To do: Rewrite the entries from the line containing "The image size is (1452, 776)." through the end of the entries, inclusive, renaming "trash-icon" to "delete-icon", keeping everything else the same and leaving out the pictures.

★ ★ ★ ★

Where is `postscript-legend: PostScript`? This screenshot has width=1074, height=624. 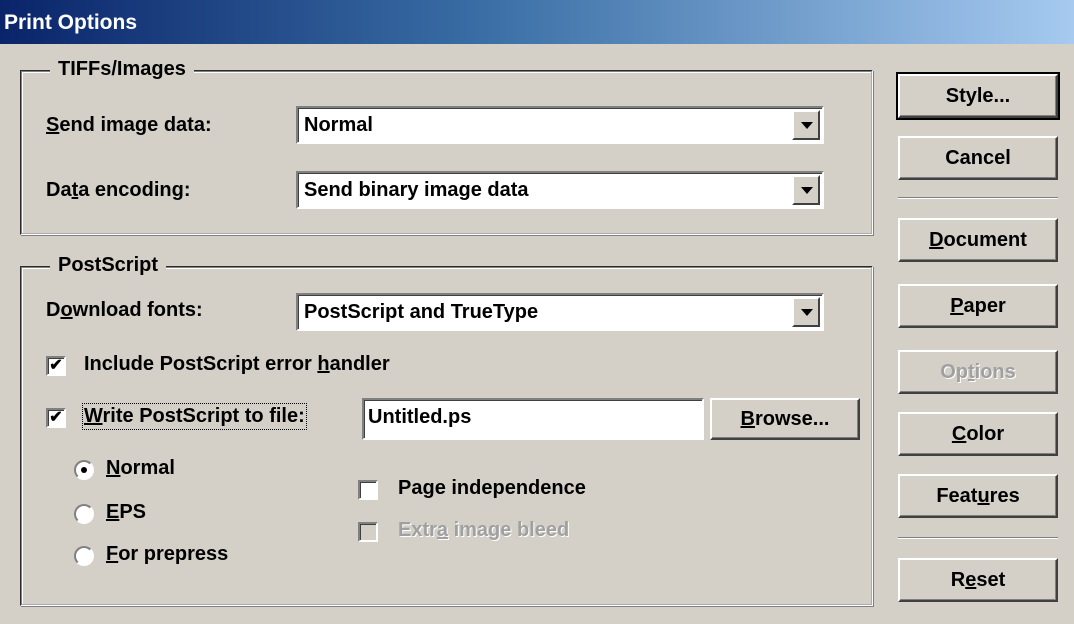
postscript-legend: PostScript is located at coordinates (108, 266).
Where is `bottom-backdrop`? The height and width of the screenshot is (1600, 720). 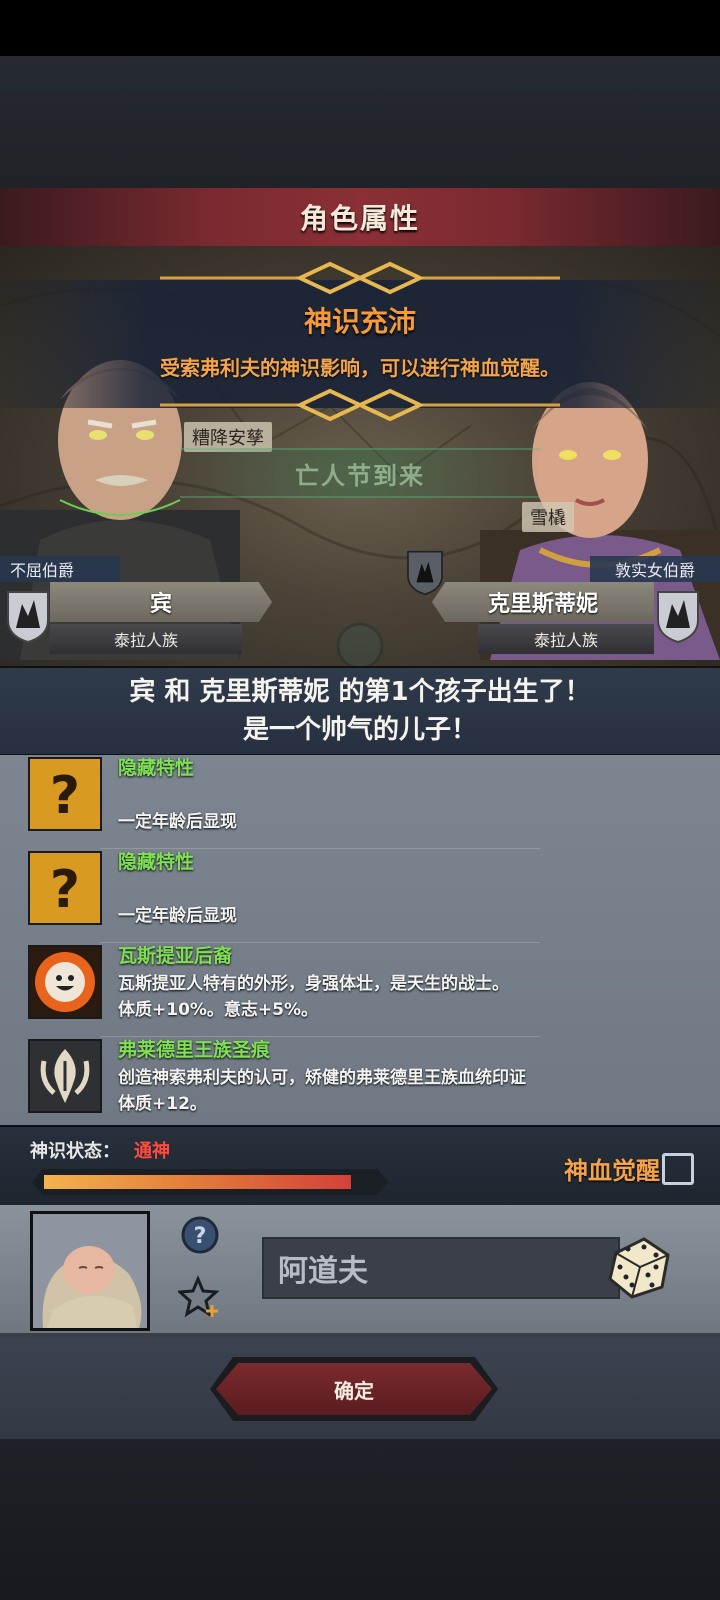 bottom-backdrop is located at coordinates (360, 1520).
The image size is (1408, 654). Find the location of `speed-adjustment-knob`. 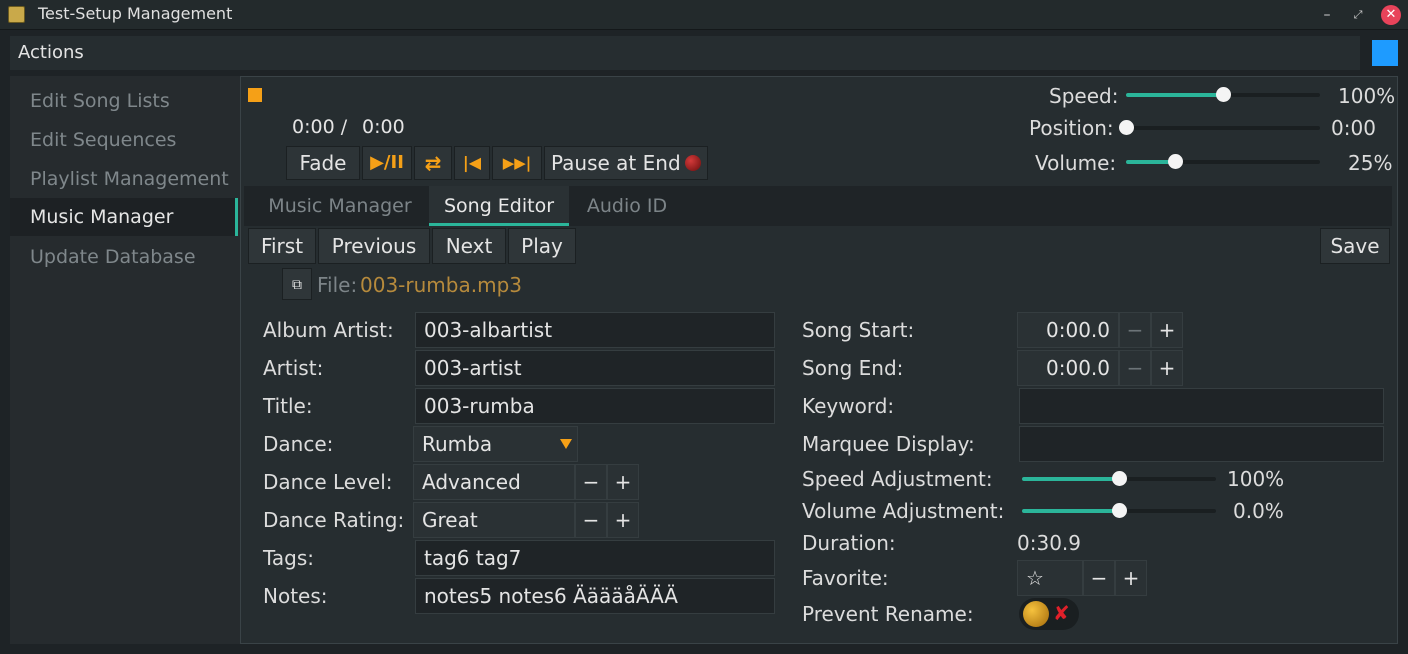

speed-adjustment-knob is located at coordinates (1120, 478).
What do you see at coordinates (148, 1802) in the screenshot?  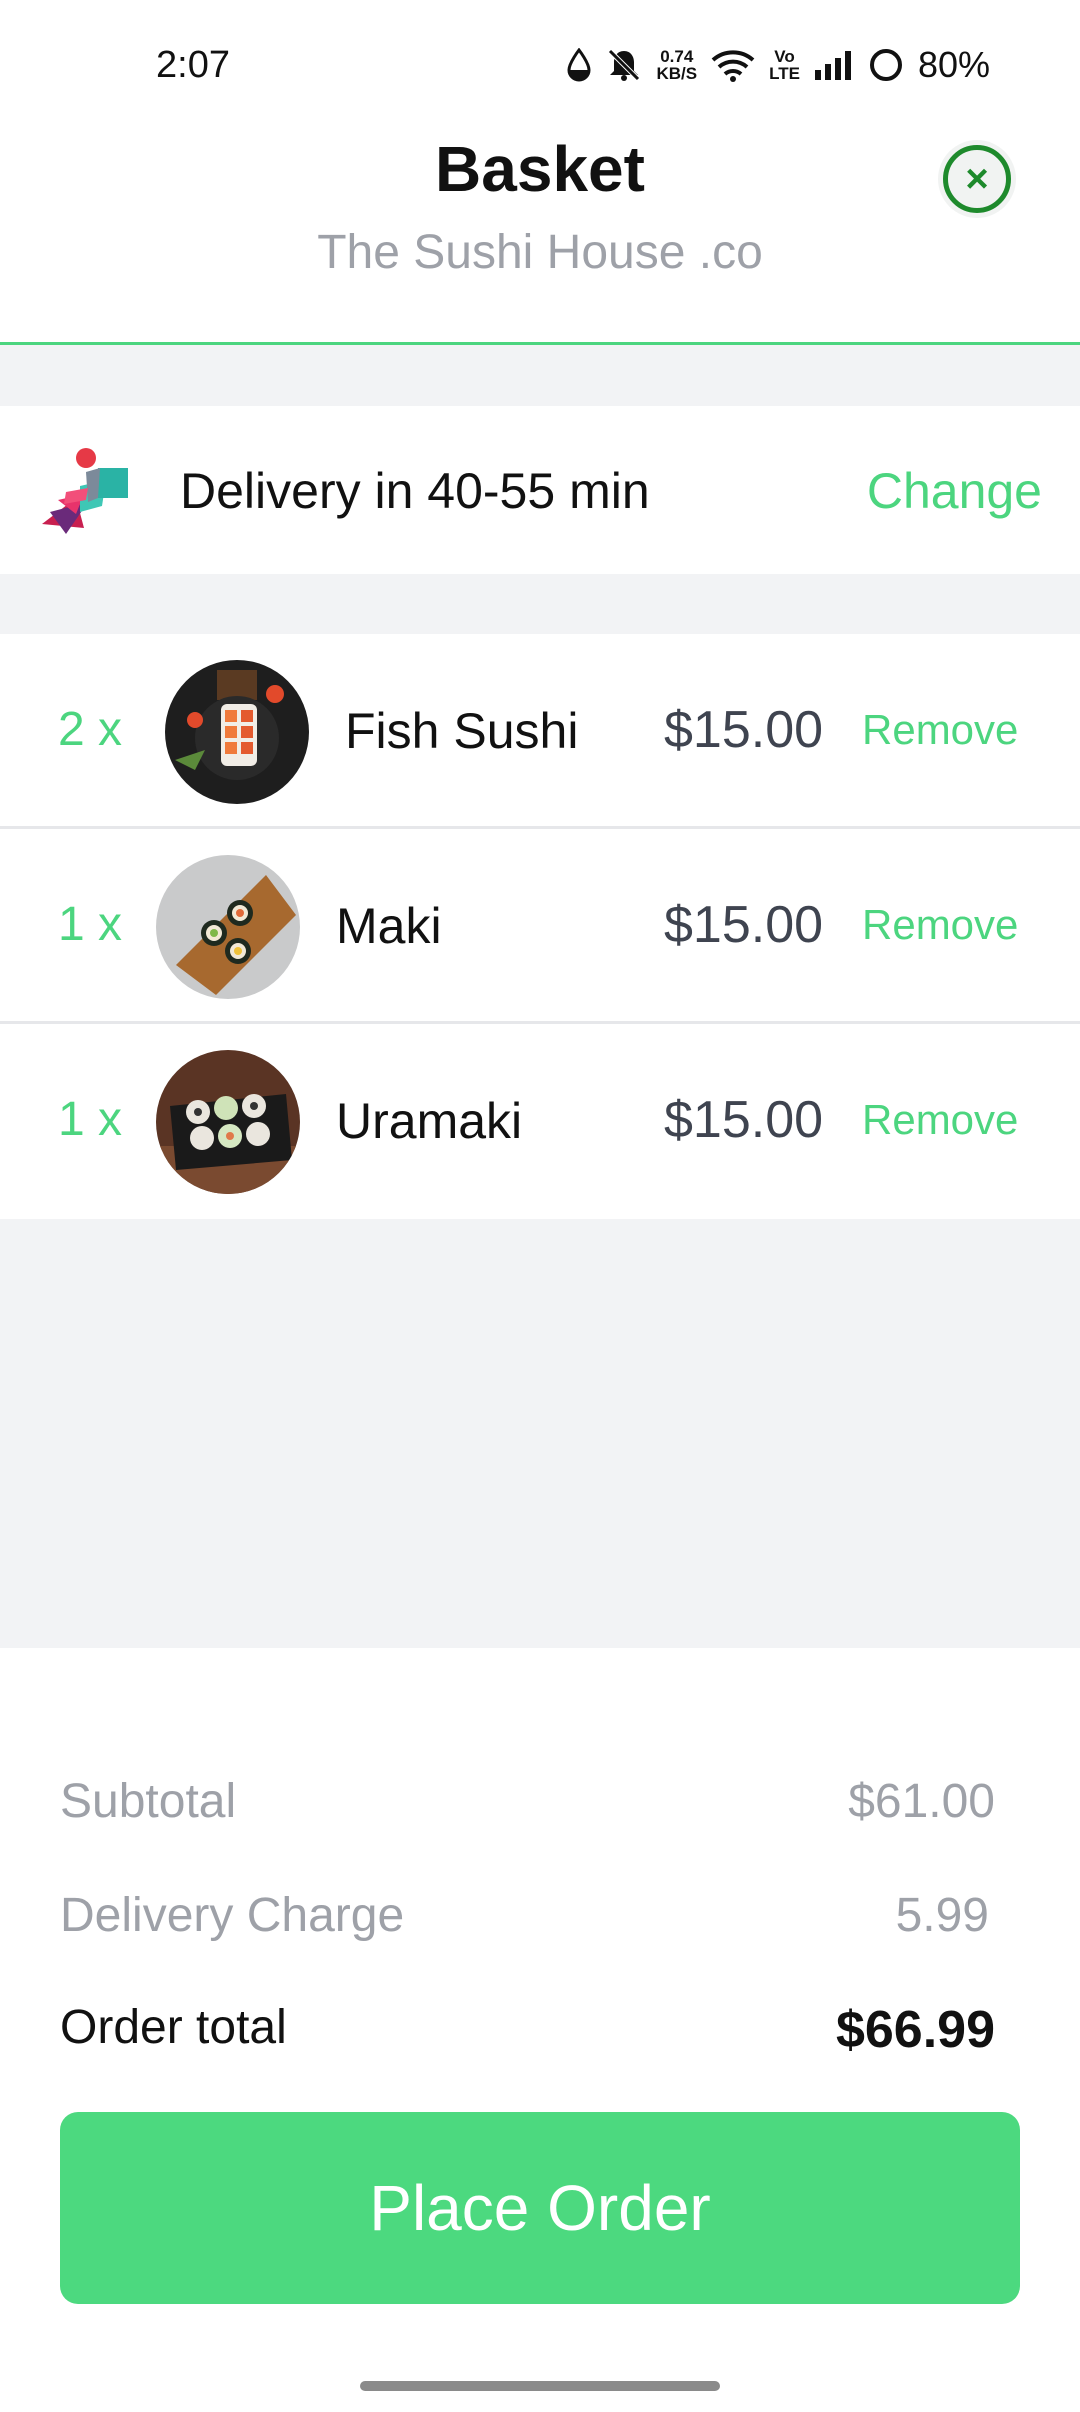 I see `subtotal-label: Subtotal` at bounding box center [148, 1802].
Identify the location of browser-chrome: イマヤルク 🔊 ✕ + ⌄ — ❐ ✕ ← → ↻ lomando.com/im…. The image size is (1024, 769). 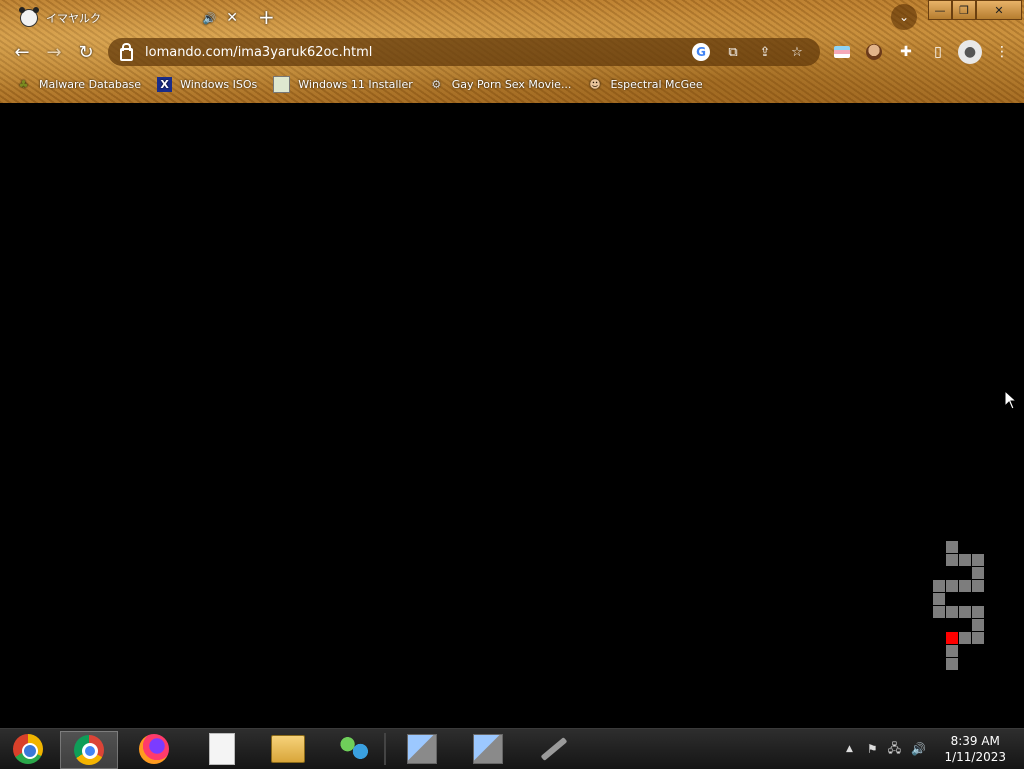
(512, 52).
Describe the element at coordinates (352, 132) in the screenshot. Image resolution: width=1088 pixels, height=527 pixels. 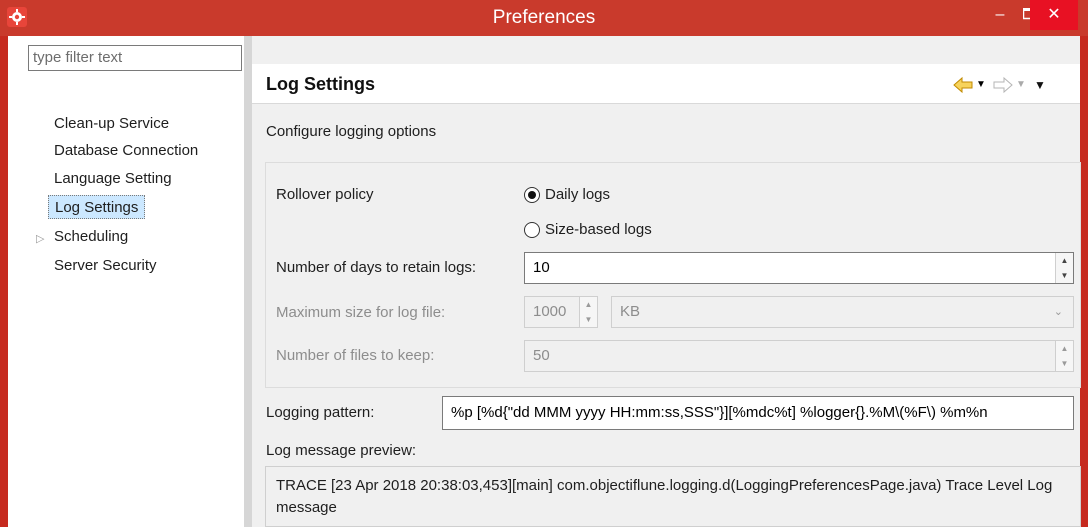
I see `page-description: Configure logging options` at that location.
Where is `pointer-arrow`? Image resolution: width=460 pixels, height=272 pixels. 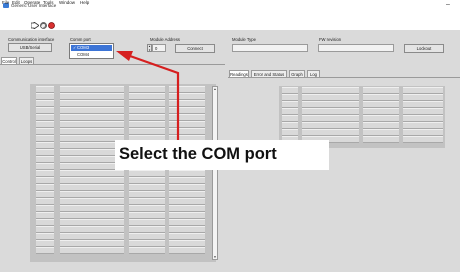
pointer-arrow is located at coordinates (148, 96).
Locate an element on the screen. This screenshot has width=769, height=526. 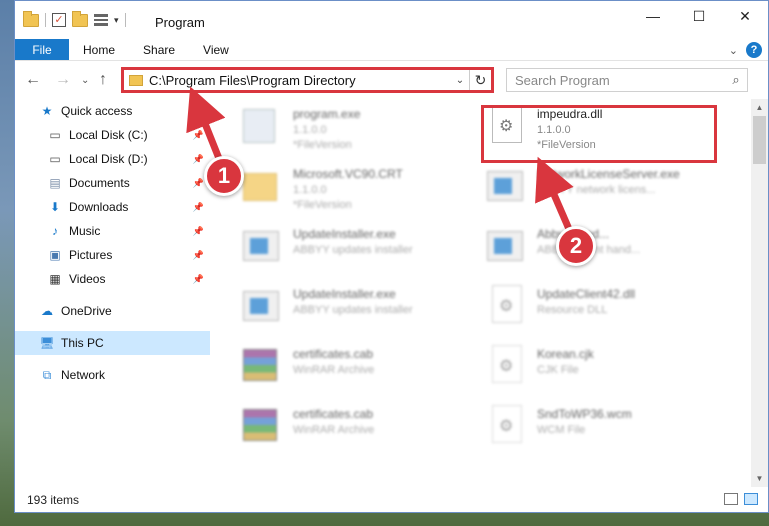
sidebar-item-this-pc: 🖥 This PC is located at coordinates (112, 343).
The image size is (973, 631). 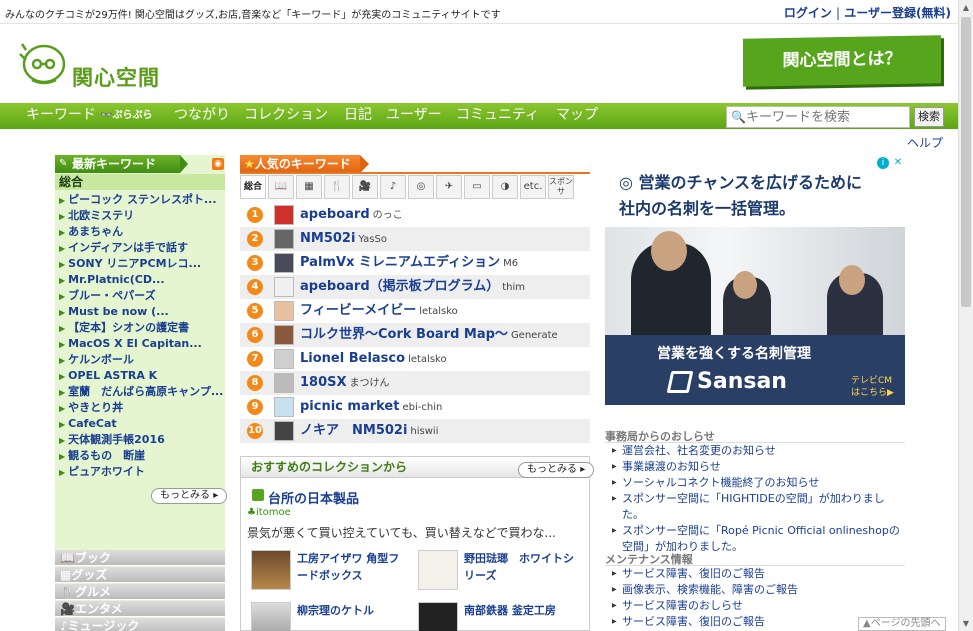 What do you see at coordinates (61, 116) in the screenshot?
I see `nav-keyword: キーワード` at bounding box center [61, 116].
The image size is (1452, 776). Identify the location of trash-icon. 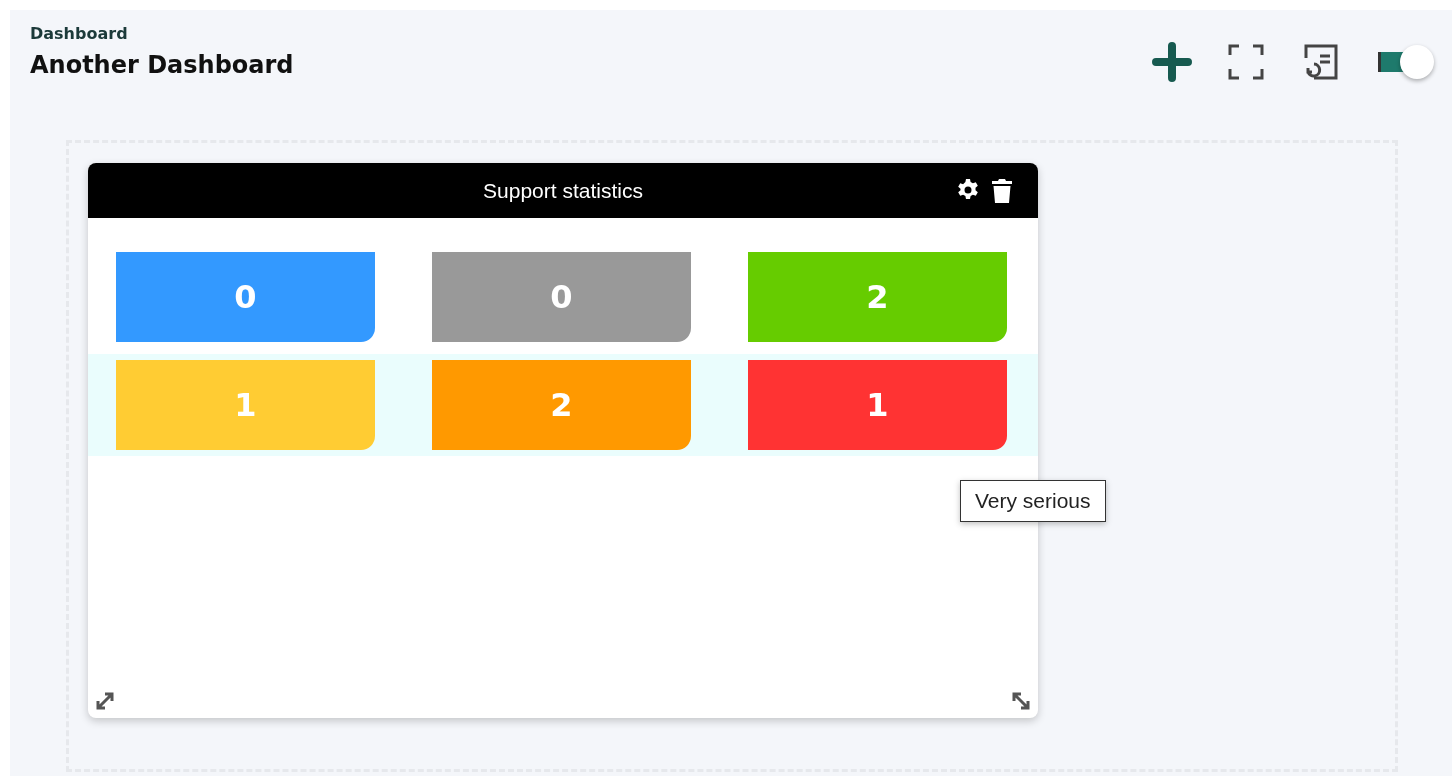
(1002, 191).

★ ★ ★ ★

The answer:
The image size is (1452, 776). Identify the location of delete-icon. 
(1002, 191).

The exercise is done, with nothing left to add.